■ Aufgaben ■
1/ Beantworten Sie anhand des Textauszugs über die Kommunikationsform der modernen Gesellschaft folgende Fragen:
(a) Wodurch sind die aktuellen Entwicklungen bedingt, die die moderne Gesellschaft bedrohen?
(b) Welche Funktionssysteme werden als Beispiele genannt?
(c) Was privilegiert die Dominanz der sozialen Medien, und auf wessen Kosten geschieht dies?
2/ Führen Sie den Textauszug über die Kommunikationsform der modernen Gesellschaft im Anschluss an seinen letzten Satz weiter.

Die aktuellen Entwicklungen, die die moderne Gesellschaft bedrohen, sind durch eine radikale Änderung der dominanten Kommunikationsform der Gesellschaft bedingt. Sie betreffen gewissermaßen die DNA der modernen Gesellschaft.
Bislang zeichnete sich die Form der Kommunikation dadurch aus, dass sie Personalität und Moralität de-privilegierte und stattdessen einen Fokus auf Leistungsfähigkeit und Sachlichkeit – konkret mit Blick auf die spezialisierte Autonomie von Funktionssystemen wie Politik, Wirtschaft, Wissenschaft, Religion, Massenmedien oder Kunst – privilegierte. Die Dominanz der sozialen Medien kehrt dieses Verhältnis um: Sie privilegiert auf Kosten der Sachlichkeit einen moralisch aufgeladenen Fokus auf die Persönlichkeit.

■ Bereitgestellte Auflistung ■
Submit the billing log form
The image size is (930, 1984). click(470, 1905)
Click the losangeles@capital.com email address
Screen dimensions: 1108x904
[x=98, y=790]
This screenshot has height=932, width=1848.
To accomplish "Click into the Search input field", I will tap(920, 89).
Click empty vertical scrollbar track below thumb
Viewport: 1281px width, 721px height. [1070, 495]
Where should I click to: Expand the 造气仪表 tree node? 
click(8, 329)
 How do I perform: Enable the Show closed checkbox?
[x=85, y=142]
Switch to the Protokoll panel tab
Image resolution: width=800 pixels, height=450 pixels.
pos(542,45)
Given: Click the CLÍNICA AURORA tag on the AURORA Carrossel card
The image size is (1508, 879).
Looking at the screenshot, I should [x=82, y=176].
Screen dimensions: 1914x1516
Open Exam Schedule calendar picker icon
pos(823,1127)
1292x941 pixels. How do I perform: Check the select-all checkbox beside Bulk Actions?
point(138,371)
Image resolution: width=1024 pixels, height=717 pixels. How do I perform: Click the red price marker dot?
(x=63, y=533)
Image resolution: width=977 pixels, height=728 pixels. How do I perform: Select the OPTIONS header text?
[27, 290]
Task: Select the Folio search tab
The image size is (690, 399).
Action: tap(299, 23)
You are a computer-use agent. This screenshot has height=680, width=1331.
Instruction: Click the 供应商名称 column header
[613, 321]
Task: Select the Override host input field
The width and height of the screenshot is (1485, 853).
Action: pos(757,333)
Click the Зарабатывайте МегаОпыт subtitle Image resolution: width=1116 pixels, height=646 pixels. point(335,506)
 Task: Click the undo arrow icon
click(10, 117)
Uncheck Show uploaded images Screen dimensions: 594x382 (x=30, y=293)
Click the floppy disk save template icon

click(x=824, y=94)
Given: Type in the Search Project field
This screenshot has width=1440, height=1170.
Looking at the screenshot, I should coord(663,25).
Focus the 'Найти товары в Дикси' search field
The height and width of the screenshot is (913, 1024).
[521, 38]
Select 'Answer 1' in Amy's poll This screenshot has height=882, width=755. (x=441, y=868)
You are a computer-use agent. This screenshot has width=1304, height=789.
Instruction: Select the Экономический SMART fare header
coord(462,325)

■ Antworten ■
1/
(a) Durch eine radikale Änderung der dominanten Kommunikationsform der Gesellschaft.
(b) Politik, Wirtschaft, Wissenschaft, Religion, Massenmedien und Kunst.
(c) Einen moralisch aufgeladenen Fokus auf die Persönlichkeit, und zwar auf Kosten der Sachlichkeit.

2/
Versteht man die Gesellschaft als Organismus, dessen funktionale Differenzierung den organisch separierten Sphären dieses Lebewesens entspricht, dann erscheinen die Nutzerprofile in ihrer Vielzahl wie schon weit gestreute Metastasen, die die organische bzw. funktionale Differenzierung auflösen bzw. korrumpieren.
Oder, nochmals anders gewendet: Die Selbstheilungskräfte der modernen Form der Gesellschaft konnten noch problemlos mit dem flüchtigen und fallweisen Auftreten von Stammtischen in ihrer körperlichen Präsenz fertig werden.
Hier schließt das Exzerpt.